Final contradiction. Since G is not 2-nilpotent, it has a 2-closed Schmidt subgroup A=A2⋊Aq, where A2 is the Sylow 2-subgroup of A of exponent dividing 4 and Aq is a Sylow q-subgroup of A for some prime q≠2 by [9, Chapter IV, Section 5.4]. Moreover, A2/Φ⁢(A2) is a non-cyclic chief factor of A, Z∞⁢(A)∩A2=Φ⁢(A2), and Φ⁢(A2)=1 if A2 is abelian by [15, V, 24.2]. Without loss of generality, we may assume that A2≤P. Hence there is a subgroup H of order 4 such that H≰Φ⁢(A2) and H∩Φ⁢(A2)≠1. Hence Φ⁢(A2)⁢H/Φ⁢(A2) is a subgroup of A2/Φ⁢(A2) of order 2. Let D=HG. By (5), D≤O2⁢(G). If H=D, then we have A2/Φ⁢(A2)=Φ⁢(A2)⁢H/Φ⁢(A2). This contradiction shows that H<D. Thus the hypothesis holds for (G,D), so D≤Z∞⁢(G). But then H≤A∩Z∞⁢(G)≤Z∞⁢(A)∩A2=Φ⁢(A2). This contradiction completes the proof of the lemma. ∎

Lemma 2.17 (see [3, Lemma 1.6])

Let F be a solubly saturated formation containing all supersoluble groups and E a normal subgroups of G with G/E∈F. If every chief factor of G below E is cyclic, then G∈F.

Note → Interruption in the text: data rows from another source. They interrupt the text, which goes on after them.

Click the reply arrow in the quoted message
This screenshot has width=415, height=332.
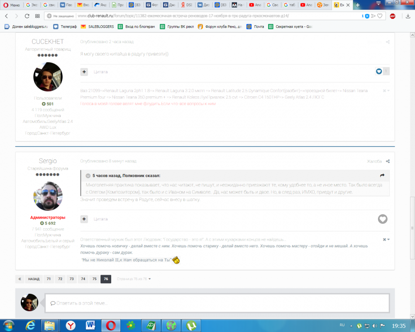coord(382,176)
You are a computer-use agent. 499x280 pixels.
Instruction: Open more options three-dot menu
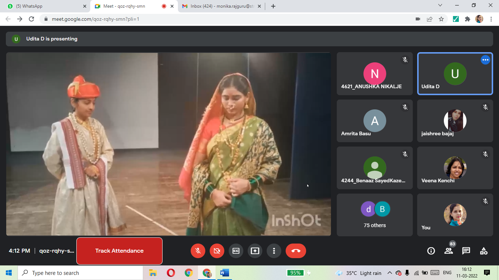tap(274, 251)
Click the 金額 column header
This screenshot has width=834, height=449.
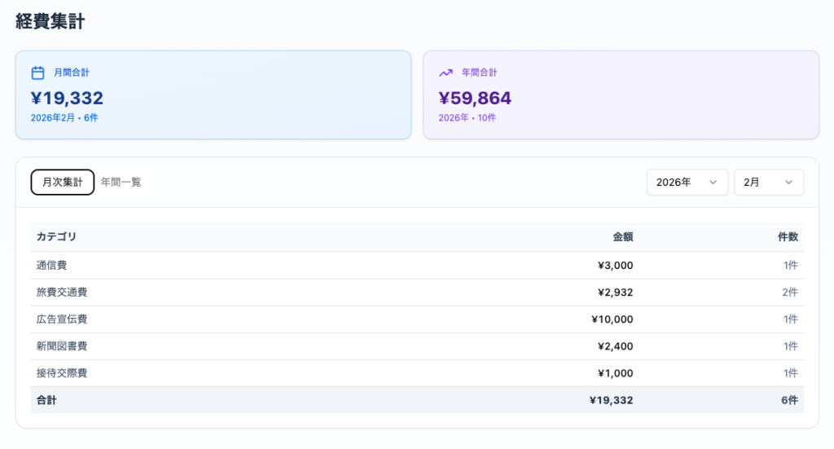point(622,237)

The following statements hold.

1. If G/Φ⁢(G) is p-supersoluble, then G is p-supersoluble [9, Chapter IV, Section 8.6].

2. Let N and R be minimal normal subgroups of G. If G/N and G/R are p-supersoluble, then G is p-supersoluble.

3. Let A=G/Op′⁢(G). Then G is p-supersoluble if and only if A/Op⁢(A) is an abelian group of exponent dividing p-1, p is the largest prime dividing |A| and F⁢(A)=Op⁢(A) is a normal Sylow subgroup of A.

Let X be a normal subgroup of G and P a Sylow p-subgroup of X, where (p-1,|X|)=1. Suppose that there is a subgroup 1<D<P such that every subgroup of P of order |D| and also, in the case when P is non-abelian and |D|=2, every cyclic subgroup of order 4 of P are P-embedded in G. Then X is p-nilpotent and every p-chief factor of G below X is cyclic.

Proof.

Suppose that this theorem is false and let G be a counterexample with |G|+|X| minimal. Let Gp be a Sylow p-subgroup of G containing P.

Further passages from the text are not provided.